California

Robert Mondavi, winemaker was 94

MondaviAppropos of not much, when my daughter was about nine months old Robert Mondavi stopped by our table at Mustard's, beside his winery in the Napa Valley, and offered to buy her. His sense of humor, I guess. Mondavi, perhaps the last giant of the California wine life, died today at his home in Yountville. Here's the Associated Press obituary, and an excerpt from Shawn Hubler's in the L.A. Times:

The son of an Italian-born grape wholesaler from the Central Valley, Mondavi was, at the end of his life, one of the best-known figures in American viticulture, with a name that was almost synonymous with California wine. His cabernets and chardonnays have been served at the White House and sold by the glass at Disney theme parks. His Cain-and-Abel exile from his family business after a fistfight with his brother was the source of legend.

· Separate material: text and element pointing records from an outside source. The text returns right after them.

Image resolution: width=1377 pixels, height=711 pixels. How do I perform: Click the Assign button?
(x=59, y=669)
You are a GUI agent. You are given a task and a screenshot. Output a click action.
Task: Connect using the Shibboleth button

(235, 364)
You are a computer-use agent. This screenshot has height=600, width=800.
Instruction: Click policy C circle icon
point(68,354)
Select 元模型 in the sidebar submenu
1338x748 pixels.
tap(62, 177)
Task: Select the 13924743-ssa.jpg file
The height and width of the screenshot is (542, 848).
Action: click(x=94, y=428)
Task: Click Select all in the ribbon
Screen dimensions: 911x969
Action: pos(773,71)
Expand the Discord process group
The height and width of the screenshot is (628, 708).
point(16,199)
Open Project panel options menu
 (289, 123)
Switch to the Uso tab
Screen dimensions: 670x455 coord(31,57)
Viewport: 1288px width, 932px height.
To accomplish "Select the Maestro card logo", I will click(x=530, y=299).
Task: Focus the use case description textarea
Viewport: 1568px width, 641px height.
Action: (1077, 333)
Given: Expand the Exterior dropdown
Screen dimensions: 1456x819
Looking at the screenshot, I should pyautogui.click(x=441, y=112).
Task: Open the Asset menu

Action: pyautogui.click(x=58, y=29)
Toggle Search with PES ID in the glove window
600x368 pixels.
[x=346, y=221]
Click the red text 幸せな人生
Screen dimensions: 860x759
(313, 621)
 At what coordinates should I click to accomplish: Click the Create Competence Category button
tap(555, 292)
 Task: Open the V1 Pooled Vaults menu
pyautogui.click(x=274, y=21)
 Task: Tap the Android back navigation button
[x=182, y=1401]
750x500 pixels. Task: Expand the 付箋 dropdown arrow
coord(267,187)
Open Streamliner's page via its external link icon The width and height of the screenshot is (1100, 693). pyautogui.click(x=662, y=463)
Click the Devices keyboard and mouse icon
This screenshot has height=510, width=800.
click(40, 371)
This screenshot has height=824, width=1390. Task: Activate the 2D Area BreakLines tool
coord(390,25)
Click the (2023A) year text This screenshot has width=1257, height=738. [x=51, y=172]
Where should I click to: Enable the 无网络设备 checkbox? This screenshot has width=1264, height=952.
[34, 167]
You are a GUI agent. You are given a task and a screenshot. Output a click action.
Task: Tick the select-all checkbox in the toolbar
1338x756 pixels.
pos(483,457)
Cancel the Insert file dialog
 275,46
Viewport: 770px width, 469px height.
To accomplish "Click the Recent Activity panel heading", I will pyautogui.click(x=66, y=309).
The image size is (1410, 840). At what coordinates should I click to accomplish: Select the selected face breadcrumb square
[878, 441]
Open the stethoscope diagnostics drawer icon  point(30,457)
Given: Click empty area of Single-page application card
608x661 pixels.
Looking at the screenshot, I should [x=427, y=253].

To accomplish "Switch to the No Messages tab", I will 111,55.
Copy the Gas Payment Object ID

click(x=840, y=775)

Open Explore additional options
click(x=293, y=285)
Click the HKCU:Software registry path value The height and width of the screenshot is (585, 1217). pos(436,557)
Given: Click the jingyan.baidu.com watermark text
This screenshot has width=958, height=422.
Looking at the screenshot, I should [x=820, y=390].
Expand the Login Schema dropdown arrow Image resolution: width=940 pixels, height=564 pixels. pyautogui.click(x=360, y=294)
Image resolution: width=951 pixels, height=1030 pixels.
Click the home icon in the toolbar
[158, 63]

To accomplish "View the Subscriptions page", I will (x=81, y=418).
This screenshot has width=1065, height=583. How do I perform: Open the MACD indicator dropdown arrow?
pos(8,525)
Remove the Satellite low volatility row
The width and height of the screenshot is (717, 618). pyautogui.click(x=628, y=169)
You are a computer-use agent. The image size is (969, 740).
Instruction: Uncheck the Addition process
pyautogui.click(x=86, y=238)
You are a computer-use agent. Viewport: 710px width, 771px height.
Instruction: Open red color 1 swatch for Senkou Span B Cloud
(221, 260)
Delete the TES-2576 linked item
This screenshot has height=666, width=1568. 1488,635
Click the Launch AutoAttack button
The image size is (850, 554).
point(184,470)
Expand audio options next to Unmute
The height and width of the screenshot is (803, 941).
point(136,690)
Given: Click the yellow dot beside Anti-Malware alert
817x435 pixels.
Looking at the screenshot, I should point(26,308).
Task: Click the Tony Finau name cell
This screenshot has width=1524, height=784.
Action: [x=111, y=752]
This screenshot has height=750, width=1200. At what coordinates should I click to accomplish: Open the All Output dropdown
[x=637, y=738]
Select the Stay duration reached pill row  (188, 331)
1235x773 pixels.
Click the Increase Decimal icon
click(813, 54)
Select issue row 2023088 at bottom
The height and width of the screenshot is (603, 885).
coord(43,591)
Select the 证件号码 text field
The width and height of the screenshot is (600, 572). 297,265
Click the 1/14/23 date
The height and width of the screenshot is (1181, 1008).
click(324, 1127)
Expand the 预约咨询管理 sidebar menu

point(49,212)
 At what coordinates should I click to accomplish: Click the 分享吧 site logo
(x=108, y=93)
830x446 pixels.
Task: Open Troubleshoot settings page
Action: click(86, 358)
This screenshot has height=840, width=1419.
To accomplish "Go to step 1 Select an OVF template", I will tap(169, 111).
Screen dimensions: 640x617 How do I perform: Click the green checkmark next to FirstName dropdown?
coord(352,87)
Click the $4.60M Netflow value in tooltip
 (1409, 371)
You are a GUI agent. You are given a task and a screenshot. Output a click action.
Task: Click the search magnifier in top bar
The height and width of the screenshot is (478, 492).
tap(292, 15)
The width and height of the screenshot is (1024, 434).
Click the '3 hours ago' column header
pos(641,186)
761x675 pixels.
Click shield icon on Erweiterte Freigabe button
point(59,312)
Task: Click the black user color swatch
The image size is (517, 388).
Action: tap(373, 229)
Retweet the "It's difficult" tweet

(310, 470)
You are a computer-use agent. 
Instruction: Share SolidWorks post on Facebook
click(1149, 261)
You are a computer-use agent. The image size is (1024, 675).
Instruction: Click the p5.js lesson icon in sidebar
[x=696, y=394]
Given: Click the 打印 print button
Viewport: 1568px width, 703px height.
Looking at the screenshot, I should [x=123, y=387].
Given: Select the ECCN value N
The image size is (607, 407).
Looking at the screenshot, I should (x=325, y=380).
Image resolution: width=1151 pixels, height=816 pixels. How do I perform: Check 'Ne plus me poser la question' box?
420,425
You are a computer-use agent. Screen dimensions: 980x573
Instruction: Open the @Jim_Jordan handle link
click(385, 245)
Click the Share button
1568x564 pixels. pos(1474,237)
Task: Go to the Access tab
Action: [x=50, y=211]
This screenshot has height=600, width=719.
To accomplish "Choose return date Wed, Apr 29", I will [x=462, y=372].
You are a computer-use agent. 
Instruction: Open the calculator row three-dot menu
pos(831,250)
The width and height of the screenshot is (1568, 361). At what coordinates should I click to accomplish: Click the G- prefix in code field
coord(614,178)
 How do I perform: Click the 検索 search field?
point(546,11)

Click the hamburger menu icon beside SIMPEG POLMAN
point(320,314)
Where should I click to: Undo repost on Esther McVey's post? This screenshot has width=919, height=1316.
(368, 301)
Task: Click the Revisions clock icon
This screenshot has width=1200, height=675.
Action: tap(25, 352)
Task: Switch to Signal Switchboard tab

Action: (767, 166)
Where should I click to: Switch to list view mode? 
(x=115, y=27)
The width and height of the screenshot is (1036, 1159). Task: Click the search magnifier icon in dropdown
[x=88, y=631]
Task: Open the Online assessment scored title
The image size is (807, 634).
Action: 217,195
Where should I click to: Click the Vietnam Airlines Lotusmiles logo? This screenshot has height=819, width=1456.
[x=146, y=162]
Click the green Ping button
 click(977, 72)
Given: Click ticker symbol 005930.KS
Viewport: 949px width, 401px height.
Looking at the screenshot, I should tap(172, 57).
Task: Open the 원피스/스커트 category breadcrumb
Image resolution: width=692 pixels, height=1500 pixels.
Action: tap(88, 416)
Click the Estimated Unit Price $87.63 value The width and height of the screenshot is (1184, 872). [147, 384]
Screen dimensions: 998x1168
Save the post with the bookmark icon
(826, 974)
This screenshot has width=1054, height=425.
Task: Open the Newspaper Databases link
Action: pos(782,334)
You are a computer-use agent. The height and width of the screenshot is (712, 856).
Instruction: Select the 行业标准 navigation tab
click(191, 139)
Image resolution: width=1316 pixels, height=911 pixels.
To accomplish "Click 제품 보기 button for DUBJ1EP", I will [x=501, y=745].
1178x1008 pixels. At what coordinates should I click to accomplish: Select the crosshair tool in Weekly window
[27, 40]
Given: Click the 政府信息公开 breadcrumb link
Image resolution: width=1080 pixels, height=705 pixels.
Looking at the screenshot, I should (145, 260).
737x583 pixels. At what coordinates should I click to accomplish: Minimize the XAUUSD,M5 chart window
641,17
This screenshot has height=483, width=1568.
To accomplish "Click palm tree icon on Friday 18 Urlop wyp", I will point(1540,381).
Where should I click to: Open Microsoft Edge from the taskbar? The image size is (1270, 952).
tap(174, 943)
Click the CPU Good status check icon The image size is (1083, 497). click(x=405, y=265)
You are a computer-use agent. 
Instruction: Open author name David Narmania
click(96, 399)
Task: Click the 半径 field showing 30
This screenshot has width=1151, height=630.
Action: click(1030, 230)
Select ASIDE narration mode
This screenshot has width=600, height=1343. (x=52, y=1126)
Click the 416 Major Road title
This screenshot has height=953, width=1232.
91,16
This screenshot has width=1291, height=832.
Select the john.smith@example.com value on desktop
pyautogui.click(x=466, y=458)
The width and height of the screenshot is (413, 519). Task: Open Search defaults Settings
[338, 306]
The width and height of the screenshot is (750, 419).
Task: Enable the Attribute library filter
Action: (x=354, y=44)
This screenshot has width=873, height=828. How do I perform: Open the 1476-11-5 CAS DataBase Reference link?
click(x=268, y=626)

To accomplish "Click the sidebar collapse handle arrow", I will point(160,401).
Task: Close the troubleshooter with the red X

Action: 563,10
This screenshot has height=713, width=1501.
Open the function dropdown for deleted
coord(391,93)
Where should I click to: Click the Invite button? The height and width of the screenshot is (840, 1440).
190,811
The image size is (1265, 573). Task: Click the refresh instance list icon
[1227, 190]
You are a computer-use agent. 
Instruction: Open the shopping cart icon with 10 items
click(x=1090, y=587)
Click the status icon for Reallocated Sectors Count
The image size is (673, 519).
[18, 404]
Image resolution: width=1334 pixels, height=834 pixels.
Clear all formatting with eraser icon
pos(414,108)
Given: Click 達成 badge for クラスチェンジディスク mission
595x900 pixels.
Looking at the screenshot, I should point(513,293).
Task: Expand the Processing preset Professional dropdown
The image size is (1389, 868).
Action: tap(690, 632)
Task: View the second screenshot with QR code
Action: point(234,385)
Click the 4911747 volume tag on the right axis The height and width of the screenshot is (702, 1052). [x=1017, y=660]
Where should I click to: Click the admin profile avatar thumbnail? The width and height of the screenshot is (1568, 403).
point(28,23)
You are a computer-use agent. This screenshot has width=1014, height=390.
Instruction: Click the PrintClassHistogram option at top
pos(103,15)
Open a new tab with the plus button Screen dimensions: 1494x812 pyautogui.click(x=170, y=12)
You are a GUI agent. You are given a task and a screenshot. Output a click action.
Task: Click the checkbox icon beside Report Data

His Mission-style winery in Oakville is a landmark and wine label icon. Though he had little formal training in winemaking, he is credited with the invention of fume blanc in the 1960s, and with popularizing chardonnay, in the words of the Wine Spectator, "as the great California white." At a time when the phrase "fine domestic wine" was considered an oxymoron in the United States, he insisted that California wine could be positioned as a status symbol -- a strategy that cleared the way for the modern era of $2,000 cult bottles of Screaming Eagle and trophy wineries.

When Chateau Mouton-Rothschild of Bordeaux approached him about a Franco-American collaboration -- the equivalent, in the words of wine industry consultant Vic Motto of "Goliath coming to David to learn how to throw stones" -- the resulting Opus One cabernet sauvignon not only sold for a then-unprecedented $50 a bottle, but validated his vision for the industry.